§ Given request: Starting at the line that has "How do I perform: Duplicate" and stopping after the line that has "(1007, 192)", write those lines out again with "section" swapped for "part" and nothing else changed. Leave the pictures out.

§ Dataset rows:
::::::

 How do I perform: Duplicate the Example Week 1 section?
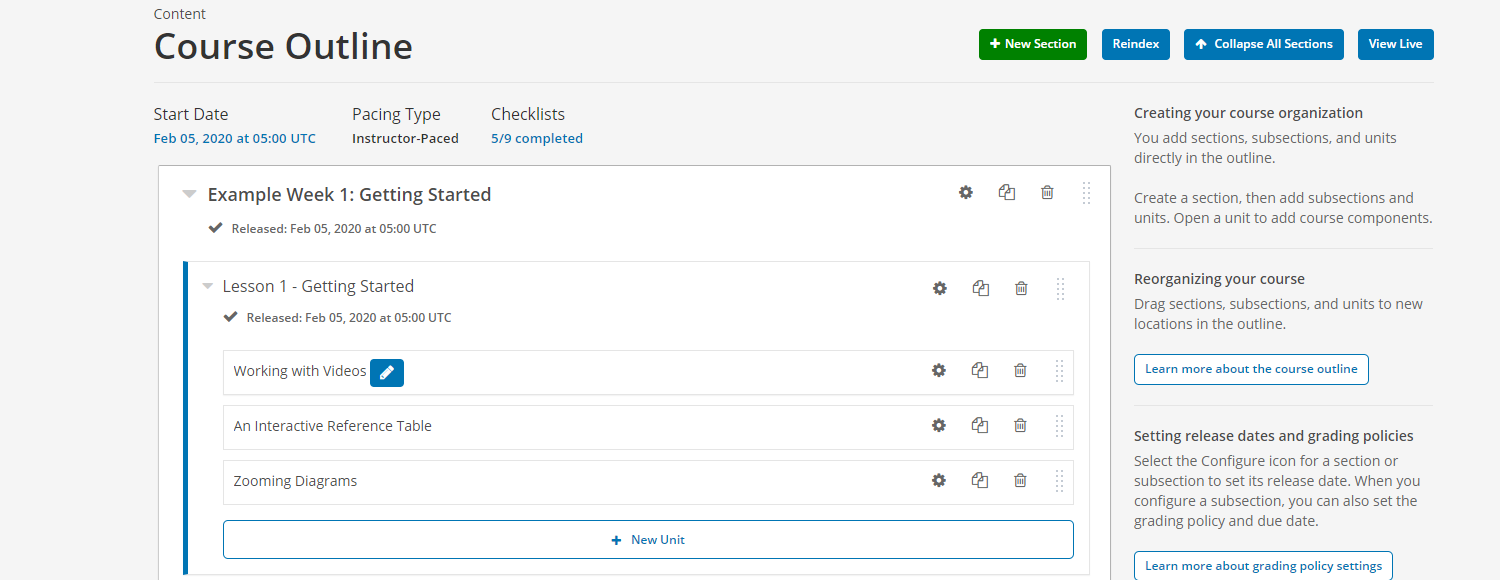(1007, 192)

::::::

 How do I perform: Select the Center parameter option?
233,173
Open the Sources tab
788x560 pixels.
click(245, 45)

::::::

§ Answer for the task:
 How do I perform: Duplicate the Example Week 1 part?
(1007, 192)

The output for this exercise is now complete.